Rory McIlroy is certainly no fan of Greg Norman and The Shark’s Saudi connection, but there’s no question that McIlroy does find favour in playing Greg Norman-designed golf courses.
Two of McIlroy’s biggest wins on the now named DP World Tour have come on the Earth Course at the Jumeirah Estates in Dubai. It should have been three – we all remember the shirt-ripping exercise that followed his implosion last November up the last in Dubai.
A strong feature, as most TV observers will be aware, of the Earth course is the water feature that cuts and runs the entire length of the fairway at the final hole. It’s certainly taken plenty of prisoners over the years.
So, when you sit back and look at TV coverage this coming week from the Valero Texas Open you could be mistaken for thinking you’re watching the DP World Tour Championship, as many of the Oaks Course holes at TPC San Antonio will remind you of Dubai.
There is a dual likeness between the Earth and the Oaks Courses, as Norman also designed the 18th on the Oaks Course with water in play the entire length of it. Although, at the Earth, it’s more the case of the water running up the middle of the fairway, and creating two fairways, whereas, at the Oaks, the water only cuts across the fairway just in front of the green.
Each hole is a par-5 with the Earth measuring 620-yards and the Oaks 18th is slightly shorter at 608-yards.
The Earth Course was opened in 2009 and a year before its Texas golfing cousin, and interestingly, Norman consulted with Sergio Garcia on both design projects.
McIlroy was asked ahead of his Valero Texas Open debut in 2013, what he thought were ‘agreeable’ holes and those he considered could be a ‘problem’.
“There’s a lot of tough holes out here and one that came to mind was playing very tough, and that was the 9th hole,” he said.
“It was playing long, straight into the wind, very narrow green. But there are holes out here where you can make a score.

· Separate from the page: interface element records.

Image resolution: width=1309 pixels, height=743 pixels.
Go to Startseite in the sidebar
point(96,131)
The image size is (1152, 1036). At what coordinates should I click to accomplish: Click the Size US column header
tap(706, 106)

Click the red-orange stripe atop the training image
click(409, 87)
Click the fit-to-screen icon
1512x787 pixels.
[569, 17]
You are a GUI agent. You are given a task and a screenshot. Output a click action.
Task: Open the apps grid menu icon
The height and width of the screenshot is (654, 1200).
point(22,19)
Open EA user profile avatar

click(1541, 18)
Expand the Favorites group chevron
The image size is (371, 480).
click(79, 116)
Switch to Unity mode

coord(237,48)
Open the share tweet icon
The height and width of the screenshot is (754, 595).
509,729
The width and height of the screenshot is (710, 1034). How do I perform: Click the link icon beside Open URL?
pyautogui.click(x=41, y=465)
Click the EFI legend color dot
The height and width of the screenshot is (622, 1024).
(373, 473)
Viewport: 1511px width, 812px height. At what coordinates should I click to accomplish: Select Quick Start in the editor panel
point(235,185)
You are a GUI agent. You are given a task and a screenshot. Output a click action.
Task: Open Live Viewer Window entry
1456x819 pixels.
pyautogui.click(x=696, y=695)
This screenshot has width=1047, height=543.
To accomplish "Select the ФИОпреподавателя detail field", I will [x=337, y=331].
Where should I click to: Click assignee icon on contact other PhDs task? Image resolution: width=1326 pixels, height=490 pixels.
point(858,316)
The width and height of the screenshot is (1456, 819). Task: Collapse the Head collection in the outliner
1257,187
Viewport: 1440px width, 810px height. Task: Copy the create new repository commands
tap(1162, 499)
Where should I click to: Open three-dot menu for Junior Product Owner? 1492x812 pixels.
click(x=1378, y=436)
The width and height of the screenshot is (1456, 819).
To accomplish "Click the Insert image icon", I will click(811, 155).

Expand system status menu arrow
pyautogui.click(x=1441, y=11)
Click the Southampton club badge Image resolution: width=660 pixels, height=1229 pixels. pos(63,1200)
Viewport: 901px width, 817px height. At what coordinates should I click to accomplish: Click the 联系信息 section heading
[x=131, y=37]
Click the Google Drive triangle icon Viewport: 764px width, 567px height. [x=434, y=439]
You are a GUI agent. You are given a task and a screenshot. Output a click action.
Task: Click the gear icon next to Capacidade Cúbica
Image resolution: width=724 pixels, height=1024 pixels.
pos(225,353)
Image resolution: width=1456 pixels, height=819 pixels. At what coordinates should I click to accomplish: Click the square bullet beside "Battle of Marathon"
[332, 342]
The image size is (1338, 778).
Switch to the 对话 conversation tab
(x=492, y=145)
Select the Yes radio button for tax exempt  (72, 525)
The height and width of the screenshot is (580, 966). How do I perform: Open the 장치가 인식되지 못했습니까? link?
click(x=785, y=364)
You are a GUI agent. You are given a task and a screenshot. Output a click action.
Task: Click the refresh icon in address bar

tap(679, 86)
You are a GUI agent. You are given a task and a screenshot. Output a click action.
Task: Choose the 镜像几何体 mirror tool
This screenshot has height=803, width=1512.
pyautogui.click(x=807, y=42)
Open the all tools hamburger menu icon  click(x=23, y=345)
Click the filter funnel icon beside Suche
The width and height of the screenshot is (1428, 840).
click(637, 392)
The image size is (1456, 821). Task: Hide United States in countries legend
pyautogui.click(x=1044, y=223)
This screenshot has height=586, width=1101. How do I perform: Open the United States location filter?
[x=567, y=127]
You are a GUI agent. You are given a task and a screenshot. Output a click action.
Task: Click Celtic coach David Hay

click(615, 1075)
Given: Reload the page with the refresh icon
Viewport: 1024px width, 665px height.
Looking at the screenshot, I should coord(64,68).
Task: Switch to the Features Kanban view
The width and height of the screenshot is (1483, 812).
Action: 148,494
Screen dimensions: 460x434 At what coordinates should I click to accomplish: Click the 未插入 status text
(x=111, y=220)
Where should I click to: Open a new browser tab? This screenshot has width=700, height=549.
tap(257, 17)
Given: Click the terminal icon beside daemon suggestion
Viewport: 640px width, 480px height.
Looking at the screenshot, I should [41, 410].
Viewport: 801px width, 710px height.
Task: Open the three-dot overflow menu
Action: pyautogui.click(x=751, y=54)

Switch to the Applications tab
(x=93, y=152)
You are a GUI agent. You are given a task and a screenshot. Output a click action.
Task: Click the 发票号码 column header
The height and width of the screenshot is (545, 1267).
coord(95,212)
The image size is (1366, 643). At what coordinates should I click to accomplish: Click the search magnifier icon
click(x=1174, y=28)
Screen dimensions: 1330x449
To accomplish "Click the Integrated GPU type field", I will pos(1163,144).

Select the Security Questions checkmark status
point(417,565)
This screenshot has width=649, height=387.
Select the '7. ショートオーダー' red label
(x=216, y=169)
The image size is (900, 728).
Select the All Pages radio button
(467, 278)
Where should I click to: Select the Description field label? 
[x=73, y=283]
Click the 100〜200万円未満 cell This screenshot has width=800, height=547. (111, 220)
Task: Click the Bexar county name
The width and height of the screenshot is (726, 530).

There are a lot of short to medium yardage par‑4s where you can take advantage of, and there are probably only one, maybe two par‑5s that you can reach, but with the rain they’ve had it doesn’t look like I’m going to reach them.
“It’s a golf course where you’ve just got to play awfully well to make a score, and you’ve got to be precise with your iron shots, and you really try to leave the ball in the right spots because there are a lot of runoffs, and if you know there’s a runoff behind the pin, you’ve got to try to leave it short.
“Actually, it’s very much like Augusta in that regard. You’ve got to really think about your iron shots”.
The host hotel this week is the 1,002 room on-site JW Marriott, and one of the cool things they do is that the room cards for guests feature a picture of the defending champion. See the photograph hereunder of the 2014 room key cards featuring defending champ, Martin Laird. So, those staying on-site will admire Jordan Spieth’s photograph all week on their room key card, and if you are that way inclined, you can take it home as a souvenir – the room key, that is.